Digging roots in spring is perfectly OK.

As is digging them in early summer, when the flowerstalk shows its very first flowers, which helps you ID the plant.

I'll even dig roots in high summer - perennials like yellow dock (various Rumex species) give a nice harvest whenever the ground is soft enough to dig. They might not be as plump as they'd be in fall, or as sweet (if you're talking dandelion or elecampane), but they're perfectly good herbal medicine.

Comments

Okay then, if all that is true, why DO the herby and natural medicine books say to dig the roots in the fall? I've managed to dig them up in the fall (mostly echinacea roots and jerusalem artichokes), but isn't a root a root, no matter what time of year you decide you can stand to dig them up?

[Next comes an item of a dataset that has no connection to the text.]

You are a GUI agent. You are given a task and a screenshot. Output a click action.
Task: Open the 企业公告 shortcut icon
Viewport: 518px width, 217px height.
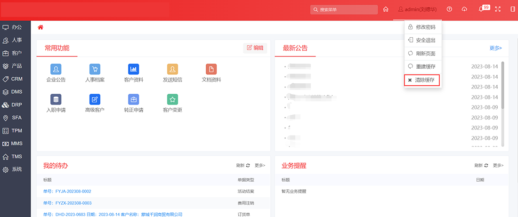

They are plumper and sweeter in fall. Also, if you dig the root in fall, the plant has had time to mature its seeds, for the year. Other than that, tradition, I expect.

Some herbs, like dandelion for example, make different medicine in the spring and the fall. Fall dandelion is nutritive and soothing (sweeter, like Henriette said) and spring dandelion is bitter and stimulating. I harvest and use both. For some roots, I expect the difference is not as dramatic. Taste and compare to find out.